Introduction to Salvia

Salvias are the backbone of my present garden in Sydney, though I grow lots of other types of plants as well. The plant directory lists the salvias I currently grow under four alphabetical groups by species or cultivar name (if the species is unknown or for hybrids). Click on the following links to access detailed plant descriptions:

Although it was their flower spires - which gave me sort of the effect of the cottage garden I craved for but couldn't succeed with - that initially attracted me to salvias, they have many other worthwhile qualities.

One of these is their sheer diversity. Salvias comprise one of the largest genera in the plant kingdom: with over 900 species and many cultivars and hybrids. They vary in size, texture and shape: from groundcover plants, to compact shrubs, to quite huge wild bushes. They come from a variety of habitats, meaning that there is one to suit almost any place in the garden: very dry spots or more moist positions, sun or part shade. Many will adapt to life in a pot. There are flower colours in almost every hue, including black and brown. Salvia have some of the most brilliant blues of all flowers, some of the most vibrant reds, and some of the prettiest pinks, as well as many other colours in between.

Many have scented leaves - pleasant or otherwise! The foliage can be quite tactile: hairy or velvety, shiny and smooth, or quite corrugated and rough. The flowers calyx may be of a similar colour to the flower or a complementary hue. The long graceful spires of flowers contrast well with other flower shapes in the garden. Most are incredibly long-blooming: over many months in a lot of cases. Many flower over summer and autumn, others bloom in winter, so they offer colour outside the traditional spring period, although there are a number that are in bloom in spring.

They have few pests to worry about - grasshoppers may have a nibble; a few types do suffer from the pernicious flea beetle, and the very velvety-leaved ones are sometimes a magnet for white fly but on the whole, there is very little to worry about. They do attract many birds which perhaps clean up pests and having the birds in the garden is a wonderful bonus. No diseases attack the ones which I grow.

Salvias are also water-wise plants. Some of them are particularly so, and can be grown in quite harsh conditions. On the other hand, most of the salvias that I grow can cope if there is a lot of rain all of a sudden. Many waterwise plants do not like that at all.

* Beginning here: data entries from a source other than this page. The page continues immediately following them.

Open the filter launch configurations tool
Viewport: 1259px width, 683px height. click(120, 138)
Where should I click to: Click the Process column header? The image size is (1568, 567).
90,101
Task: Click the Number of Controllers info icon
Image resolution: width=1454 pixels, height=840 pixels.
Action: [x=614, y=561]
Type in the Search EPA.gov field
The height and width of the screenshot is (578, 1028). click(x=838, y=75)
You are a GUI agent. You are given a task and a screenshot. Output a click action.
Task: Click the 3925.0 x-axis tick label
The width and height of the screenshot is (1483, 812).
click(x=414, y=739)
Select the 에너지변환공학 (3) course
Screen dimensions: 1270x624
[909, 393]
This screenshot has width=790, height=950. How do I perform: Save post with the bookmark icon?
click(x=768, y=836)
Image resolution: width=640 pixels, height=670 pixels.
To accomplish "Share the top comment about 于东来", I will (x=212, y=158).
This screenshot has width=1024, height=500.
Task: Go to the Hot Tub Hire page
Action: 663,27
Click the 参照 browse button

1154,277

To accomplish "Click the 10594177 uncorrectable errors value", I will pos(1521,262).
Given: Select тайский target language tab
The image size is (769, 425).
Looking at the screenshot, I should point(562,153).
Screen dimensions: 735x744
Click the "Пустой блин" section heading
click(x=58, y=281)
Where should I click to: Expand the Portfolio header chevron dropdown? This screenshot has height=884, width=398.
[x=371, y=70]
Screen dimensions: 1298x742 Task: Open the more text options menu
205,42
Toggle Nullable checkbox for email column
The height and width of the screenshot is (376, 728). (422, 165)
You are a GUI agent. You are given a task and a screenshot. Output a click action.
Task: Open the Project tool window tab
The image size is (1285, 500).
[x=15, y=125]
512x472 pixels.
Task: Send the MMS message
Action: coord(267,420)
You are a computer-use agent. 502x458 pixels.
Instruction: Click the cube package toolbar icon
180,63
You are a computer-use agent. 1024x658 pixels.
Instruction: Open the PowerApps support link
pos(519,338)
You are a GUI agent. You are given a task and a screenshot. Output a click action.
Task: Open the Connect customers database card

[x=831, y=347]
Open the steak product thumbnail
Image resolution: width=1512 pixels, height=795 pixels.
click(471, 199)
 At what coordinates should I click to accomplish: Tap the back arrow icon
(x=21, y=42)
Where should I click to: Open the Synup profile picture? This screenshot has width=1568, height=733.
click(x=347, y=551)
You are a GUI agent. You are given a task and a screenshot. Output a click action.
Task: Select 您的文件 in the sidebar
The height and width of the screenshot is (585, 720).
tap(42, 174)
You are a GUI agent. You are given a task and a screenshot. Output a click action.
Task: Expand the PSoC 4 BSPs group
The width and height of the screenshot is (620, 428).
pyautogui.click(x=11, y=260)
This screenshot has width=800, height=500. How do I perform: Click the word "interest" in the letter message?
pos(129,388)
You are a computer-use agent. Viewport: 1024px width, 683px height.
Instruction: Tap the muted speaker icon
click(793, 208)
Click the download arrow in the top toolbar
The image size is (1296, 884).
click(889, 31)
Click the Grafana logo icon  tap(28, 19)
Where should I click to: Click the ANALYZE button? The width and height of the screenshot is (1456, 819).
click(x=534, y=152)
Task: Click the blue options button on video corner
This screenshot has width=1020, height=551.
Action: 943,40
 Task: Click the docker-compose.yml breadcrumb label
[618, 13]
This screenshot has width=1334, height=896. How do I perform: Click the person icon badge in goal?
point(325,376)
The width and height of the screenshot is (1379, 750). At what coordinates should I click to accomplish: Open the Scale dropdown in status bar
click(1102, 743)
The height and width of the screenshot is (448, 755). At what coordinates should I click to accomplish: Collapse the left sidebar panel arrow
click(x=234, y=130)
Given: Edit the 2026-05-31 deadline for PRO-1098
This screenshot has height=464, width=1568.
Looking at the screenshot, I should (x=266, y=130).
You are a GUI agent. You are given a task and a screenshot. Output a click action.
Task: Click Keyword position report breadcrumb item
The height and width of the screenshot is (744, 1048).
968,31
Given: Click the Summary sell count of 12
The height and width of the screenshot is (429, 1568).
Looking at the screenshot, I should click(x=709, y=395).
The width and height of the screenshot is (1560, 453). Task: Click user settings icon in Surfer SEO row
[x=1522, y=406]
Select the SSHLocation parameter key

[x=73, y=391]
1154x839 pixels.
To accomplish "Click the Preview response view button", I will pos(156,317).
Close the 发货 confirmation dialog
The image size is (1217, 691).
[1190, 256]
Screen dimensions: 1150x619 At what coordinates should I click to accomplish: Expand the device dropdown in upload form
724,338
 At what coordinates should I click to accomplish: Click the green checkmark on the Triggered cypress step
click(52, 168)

There are several different types of salvias. The beautiful herbaceous salvias which grow so well in English gardens, such as Salvia pratensis, from Europe and Asia, generally do not thrive in many parts of Sydney as they tend to rot off when it is very humid and are more suited to cooler areas, or Sydney suburbs away from the coast. One exception is Salvia forskaohlei.

Another group is comprised of shrubs from very dry regions of the world, such as California, South Africa, Mexican and Arizona deserts and the Mediterranean. They are very drought-resistant and do not need much water at all. They often have grey or silver leaves, which may be small or velvety as a way of coping with extreme heat. Not all of them thrive in Sydney but a lot do.

Where garden soil is a bit better and more moisture-retentive, the best salvias for Sydney are from the semi-tropical and tropical - often in mountainous woodland or forest - areas of South America, Central America, Mexico and Texas. On the whole these have a shrubby or semi-shrubby form. They usually have much larger leaves than the desert-type ones, and are often a little brittle, and they grow quickly to a much more substantial size than the desert ones. Some of them are cold-sensitive to a greater or lesser extent; in frost-prone gardens they may be nipped back in winter but will survive the sorts of frosts experienced in most parts of Sydney. In very cold areas, they can be kept going by taking cuttings in late summer and keeping these protected over winter. As quite of few of them grow in the wild at the edges of forests, some can cope with a little bit of shade.